**Directions for this task**
Copy all lines below that use the word "computer".

**Working data**

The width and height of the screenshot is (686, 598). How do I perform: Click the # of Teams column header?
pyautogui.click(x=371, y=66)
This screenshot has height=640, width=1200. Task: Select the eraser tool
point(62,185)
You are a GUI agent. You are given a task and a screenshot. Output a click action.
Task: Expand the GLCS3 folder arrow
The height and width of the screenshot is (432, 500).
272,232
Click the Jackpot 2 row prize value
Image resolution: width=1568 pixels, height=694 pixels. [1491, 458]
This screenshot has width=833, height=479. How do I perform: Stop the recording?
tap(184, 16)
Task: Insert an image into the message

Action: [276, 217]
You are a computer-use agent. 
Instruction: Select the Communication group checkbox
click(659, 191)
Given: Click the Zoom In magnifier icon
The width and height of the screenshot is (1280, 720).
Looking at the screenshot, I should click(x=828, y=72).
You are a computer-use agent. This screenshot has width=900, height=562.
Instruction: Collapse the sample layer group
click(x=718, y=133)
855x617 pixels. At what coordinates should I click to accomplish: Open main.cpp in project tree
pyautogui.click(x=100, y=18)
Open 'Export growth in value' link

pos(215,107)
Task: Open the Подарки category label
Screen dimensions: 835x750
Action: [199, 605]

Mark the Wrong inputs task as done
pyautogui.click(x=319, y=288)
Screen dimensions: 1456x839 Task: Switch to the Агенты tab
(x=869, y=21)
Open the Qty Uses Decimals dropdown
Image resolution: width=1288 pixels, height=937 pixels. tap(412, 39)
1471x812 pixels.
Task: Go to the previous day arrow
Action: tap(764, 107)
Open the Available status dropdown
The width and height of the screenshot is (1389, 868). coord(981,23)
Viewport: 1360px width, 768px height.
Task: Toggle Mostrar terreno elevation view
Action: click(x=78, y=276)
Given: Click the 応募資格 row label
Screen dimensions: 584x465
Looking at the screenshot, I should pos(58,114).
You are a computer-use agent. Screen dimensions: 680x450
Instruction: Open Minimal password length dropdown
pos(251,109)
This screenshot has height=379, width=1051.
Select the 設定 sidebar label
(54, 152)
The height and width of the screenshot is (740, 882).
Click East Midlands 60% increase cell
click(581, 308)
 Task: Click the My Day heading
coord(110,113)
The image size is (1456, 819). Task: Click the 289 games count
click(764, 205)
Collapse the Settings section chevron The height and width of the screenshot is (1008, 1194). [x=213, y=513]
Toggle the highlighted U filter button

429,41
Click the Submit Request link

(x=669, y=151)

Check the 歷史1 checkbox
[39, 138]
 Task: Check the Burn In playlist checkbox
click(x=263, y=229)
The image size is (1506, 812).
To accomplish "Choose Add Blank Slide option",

**Solution for this problem**
You are a computer-use agent. 
You are a computer-use agent. This screenshot has width=900, height=562.
You are a computer-use agent. Screen dimensions: 680x450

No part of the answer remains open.